I opted to use the integral equation in the pushforward video because I found it more intuitive to there (and to twist it up a bit). So far, I haven't found a good way to derive the pullback with the integral equation.
Another gem. Given the amount of prerequisite material needed here, it would be nice to review the entire pushforward/jvp playlist at some point. Thank you !
Thanks a lot 😊
There is still an intro video missing to what these primitive rules are. I'm still working on a good one, maybe also together with the intro to autodiff. Can't promise a time, but it will come 😊
What software are you using for handwriting? Cheers!
Thanks, it's Xournal++.
Thank you 🙏
You’re welcome 😊
I am struggling to understand where the vector Jacobian product comes from at 7:59 is there anywhere I can read more about this/see how these equalities are derived?
Great question! 😊
This is a general finding. As of now, I don't have a good intro video yet, because I could not come up with a superb intuition. In the meantime, I think this more practical video with JAX can be helpful: ua-cam.com/video/T6IgdbDvS_E/v-deo.htmlsi=L7UyIBlp4t9hgnd6
Next to the documentation of JAX, I can also recommend the documentation of the autodiff ecosystem in Julia: juliadiff.org/ChainRulesCore.jl/stable/maths/propagators.html
(They call vjps "pullbacks")
@@MachineLearningSimulation Thanks for the links! Honestly some of the content on this channel is gold. The julia link seems particularly helpful, I will have a look. Definitely need brush up on my understanding of manifolds/differential forms I think!
Super nice video! Couldn't really make the connection from the general info I had on the adjoint method to how it's done in the Neural ODE paper, but this is clear to me now. Just one question: at 14:30 you say that we are taking the total derivative of the ODE w.r.t. theta, but then you only use a partial. I was also surprised about the subsequent expansion of the partial derivative of the right hand side. Shouldn't we take d/d theta instead?

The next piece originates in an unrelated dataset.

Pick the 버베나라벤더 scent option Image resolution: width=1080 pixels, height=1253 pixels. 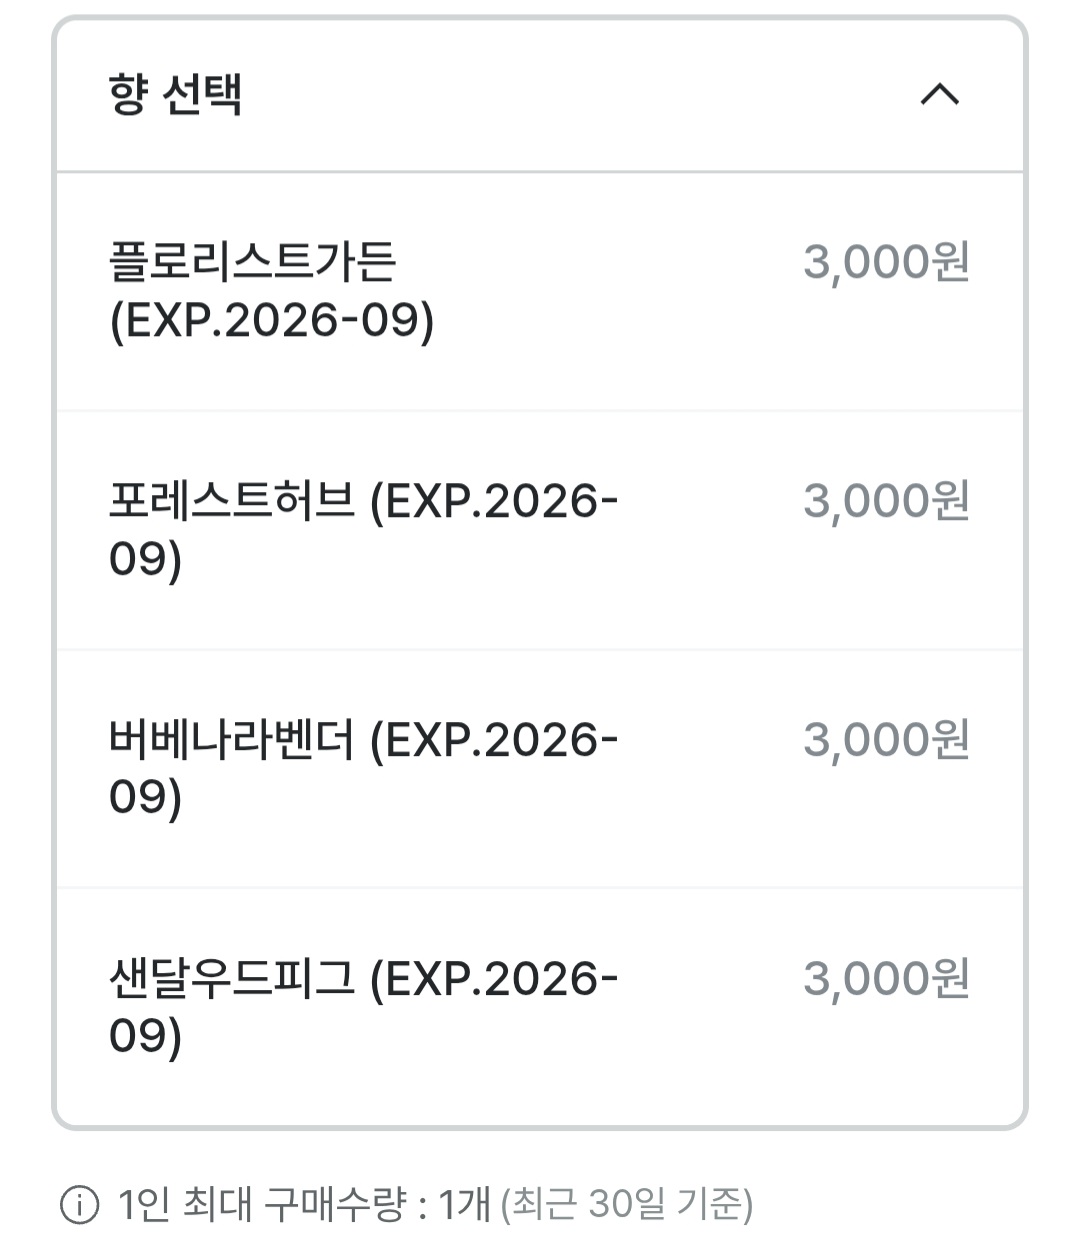231,740
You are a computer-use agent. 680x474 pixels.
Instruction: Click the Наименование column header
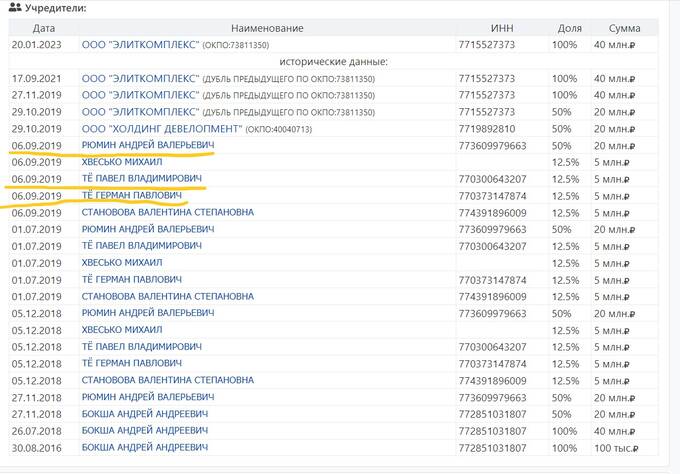tap(266, 29)
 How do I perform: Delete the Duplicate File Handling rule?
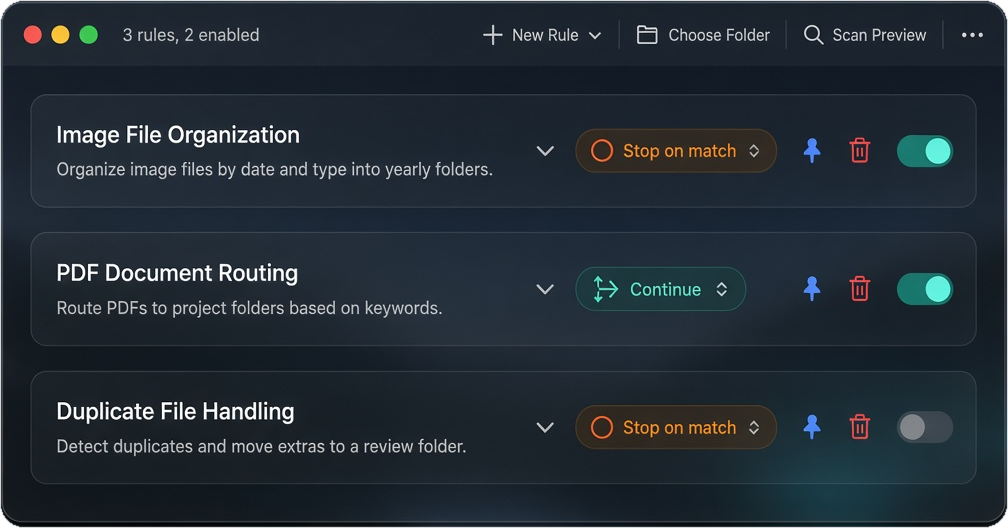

Thanks for the kind comment 😊
Regarding your question with the total derivative: it's a bit fuzzy here. It could have definitely been a bit clearer. There was a good reason I opted to use the "partial" notation for the total derivative, but I can't recall anymore 😅.
@@MachineLearningSimulation I see. Sort of glad to hear that I'm not the only one that sometimes forgets stuff that I took a deep dive into a while ago 😄 Keep up the good work, really like the channel!
Thanks :)
Dear sir thank you very much for your very informative videos.
I would like to make a request.
Can you please make video series on cfd coding in python on natural convection in vertical channel.
Kind regards and best wishes ,
Ramez
Hi, thanks for the comment :)
There will be a series on numerical methods for PDEs in more detail. However, I can't promise any concrete scenarios like the natural convection yet.